Copy out, character for character, the lines of the listing that start with the line containing "I will point(1873,204)." and end with the line containing "click(x=253, y=317)", including both of those lines.

━━━ Records

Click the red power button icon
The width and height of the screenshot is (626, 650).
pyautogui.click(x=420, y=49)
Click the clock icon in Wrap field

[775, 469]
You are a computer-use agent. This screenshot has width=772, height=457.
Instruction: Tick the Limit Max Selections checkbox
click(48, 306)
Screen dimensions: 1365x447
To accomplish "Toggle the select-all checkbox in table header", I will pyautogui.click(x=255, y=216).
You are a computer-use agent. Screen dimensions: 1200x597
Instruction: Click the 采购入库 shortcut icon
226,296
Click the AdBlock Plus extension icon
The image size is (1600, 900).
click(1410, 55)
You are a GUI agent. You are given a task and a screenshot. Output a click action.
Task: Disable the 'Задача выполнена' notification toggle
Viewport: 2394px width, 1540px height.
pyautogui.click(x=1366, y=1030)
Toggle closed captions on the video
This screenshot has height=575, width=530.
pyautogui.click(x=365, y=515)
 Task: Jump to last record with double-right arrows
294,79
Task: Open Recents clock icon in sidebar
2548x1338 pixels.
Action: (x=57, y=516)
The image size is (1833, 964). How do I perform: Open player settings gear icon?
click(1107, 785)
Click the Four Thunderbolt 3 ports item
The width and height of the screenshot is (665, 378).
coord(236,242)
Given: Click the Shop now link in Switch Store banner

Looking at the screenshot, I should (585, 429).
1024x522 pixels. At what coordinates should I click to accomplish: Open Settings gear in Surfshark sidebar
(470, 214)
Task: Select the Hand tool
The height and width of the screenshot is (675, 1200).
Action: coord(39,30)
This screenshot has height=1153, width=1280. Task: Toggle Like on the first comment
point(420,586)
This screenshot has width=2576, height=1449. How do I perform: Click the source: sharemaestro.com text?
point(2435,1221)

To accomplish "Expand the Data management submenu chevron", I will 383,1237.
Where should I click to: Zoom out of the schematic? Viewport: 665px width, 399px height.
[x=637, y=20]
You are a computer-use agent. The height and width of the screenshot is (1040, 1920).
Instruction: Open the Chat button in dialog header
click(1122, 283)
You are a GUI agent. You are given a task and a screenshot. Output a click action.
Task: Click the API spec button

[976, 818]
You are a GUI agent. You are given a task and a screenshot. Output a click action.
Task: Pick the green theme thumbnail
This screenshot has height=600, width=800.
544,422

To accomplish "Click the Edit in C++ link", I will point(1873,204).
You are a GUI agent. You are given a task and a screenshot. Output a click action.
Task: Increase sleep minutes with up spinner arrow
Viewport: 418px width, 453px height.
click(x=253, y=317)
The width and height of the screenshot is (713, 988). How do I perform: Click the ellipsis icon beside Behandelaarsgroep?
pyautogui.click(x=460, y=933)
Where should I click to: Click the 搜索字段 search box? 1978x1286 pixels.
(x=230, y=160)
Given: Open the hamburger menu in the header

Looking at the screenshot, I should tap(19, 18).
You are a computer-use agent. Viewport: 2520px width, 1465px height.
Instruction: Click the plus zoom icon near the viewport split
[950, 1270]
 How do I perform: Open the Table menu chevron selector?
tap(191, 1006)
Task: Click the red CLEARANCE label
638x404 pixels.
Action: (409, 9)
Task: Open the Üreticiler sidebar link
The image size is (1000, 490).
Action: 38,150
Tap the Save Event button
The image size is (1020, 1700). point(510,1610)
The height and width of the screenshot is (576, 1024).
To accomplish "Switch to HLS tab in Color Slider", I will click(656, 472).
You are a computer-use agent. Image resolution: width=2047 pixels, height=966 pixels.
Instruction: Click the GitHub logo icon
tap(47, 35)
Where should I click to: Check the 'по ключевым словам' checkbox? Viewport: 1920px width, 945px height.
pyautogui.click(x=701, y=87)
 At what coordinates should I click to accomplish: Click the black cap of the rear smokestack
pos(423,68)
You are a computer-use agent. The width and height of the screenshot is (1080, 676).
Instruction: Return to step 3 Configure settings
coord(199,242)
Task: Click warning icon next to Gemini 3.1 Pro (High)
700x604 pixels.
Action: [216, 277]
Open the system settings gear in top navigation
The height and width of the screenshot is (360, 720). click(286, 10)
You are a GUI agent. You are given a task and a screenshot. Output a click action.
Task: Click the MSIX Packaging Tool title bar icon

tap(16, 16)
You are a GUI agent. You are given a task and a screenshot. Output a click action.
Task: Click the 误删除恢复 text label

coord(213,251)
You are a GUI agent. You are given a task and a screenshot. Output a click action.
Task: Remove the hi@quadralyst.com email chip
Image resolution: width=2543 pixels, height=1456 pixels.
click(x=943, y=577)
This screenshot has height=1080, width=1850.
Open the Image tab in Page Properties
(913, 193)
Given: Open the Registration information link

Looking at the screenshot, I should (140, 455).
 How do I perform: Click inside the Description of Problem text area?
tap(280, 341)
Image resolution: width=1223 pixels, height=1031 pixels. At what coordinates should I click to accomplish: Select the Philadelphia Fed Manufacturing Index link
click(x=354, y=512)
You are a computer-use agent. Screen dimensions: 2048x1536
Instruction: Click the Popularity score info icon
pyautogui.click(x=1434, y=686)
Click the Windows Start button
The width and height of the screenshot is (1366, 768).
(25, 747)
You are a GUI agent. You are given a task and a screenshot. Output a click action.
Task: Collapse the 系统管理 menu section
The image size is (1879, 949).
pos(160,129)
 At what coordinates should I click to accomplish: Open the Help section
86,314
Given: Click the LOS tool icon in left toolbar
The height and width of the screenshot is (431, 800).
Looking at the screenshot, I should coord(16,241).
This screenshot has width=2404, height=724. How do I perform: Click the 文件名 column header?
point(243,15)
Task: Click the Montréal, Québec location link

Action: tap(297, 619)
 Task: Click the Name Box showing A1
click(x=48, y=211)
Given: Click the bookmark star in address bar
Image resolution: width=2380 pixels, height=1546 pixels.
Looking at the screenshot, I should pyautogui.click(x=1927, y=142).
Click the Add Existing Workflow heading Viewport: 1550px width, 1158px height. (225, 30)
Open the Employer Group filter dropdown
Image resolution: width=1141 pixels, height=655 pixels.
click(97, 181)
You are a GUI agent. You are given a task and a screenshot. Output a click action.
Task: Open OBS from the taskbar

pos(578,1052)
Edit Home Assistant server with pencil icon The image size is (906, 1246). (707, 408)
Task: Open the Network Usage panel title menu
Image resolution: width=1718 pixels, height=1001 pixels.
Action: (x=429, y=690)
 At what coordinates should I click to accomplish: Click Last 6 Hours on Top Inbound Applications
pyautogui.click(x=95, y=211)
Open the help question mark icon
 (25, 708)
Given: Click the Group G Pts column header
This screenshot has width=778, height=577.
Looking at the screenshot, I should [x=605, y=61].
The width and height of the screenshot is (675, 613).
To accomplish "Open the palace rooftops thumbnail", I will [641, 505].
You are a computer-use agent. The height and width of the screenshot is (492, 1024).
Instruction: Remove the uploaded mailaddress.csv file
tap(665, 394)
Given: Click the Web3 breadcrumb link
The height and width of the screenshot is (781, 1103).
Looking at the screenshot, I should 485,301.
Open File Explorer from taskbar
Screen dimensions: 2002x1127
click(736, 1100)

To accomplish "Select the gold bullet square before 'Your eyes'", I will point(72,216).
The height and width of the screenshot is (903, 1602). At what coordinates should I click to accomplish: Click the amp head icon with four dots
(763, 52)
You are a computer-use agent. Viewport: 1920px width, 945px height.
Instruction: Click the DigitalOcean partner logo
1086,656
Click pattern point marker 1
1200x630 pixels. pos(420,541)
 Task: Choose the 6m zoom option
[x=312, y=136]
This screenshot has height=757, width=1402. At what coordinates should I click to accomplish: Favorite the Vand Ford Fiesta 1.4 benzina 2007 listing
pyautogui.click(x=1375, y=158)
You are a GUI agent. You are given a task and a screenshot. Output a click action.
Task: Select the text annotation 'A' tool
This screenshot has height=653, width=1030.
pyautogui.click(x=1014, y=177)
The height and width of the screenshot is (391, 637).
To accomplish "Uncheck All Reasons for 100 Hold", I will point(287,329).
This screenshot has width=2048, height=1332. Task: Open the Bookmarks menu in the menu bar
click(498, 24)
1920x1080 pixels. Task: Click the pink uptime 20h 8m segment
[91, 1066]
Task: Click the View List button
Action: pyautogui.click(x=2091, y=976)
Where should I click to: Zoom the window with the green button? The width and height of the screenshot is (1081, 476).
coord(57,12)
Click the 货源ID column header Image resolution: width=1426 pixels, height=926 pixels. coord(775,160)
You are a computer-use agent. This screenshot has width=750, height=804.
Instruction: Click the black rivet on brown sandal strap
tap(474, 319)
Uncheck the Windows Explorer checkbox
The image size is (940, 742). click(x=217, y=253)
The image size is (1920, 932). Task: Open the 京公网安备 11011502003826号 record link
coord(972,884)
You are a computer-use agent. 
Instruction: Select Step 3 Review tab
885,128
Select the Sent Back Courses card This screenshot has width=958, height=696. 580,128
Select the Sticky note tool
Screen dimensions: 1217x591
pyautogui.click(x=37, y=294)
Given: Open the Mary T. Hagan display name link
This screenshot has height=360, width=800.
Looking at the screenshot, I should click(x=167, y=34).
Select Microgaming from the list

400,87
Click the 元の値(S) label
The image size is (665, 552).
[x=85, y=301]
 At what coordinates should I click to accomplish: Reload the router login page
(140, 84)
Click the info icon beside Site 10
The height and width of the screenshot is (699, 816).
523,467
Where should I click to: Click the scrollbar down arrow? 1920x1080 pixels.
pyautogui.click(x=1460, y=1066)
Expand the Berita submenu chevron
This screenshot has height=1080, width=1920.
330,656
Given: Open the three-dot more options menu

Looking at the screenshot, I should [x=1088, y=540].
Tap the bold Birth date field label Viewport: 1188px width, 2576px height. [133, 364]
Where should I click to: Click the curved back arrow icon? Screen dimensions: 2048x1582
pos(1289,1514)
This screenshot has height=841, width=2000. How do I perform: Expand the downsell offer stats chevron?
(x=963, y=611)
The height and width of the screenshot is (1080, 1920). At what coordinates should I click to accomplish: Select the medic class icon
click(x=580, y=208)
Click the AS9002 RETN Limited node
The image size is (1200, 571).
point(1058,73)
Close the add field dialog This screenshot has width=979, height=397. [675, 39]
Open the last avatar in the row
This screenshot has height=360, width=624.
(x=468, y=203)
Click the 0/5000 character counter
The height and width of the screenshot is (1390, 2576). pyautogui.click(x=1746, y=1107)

━━━━━━

▶ **Exercise answer**:
To accomplish "Click the Edit in C++ link", I will point(1873,204).
You are a GUI agent. You are given a task and a screenshot. Output a click action.
Task: Increase sleep minutes with up spinner arrow
Viewport: 418px width, 453px height.
click(x=253, y=317)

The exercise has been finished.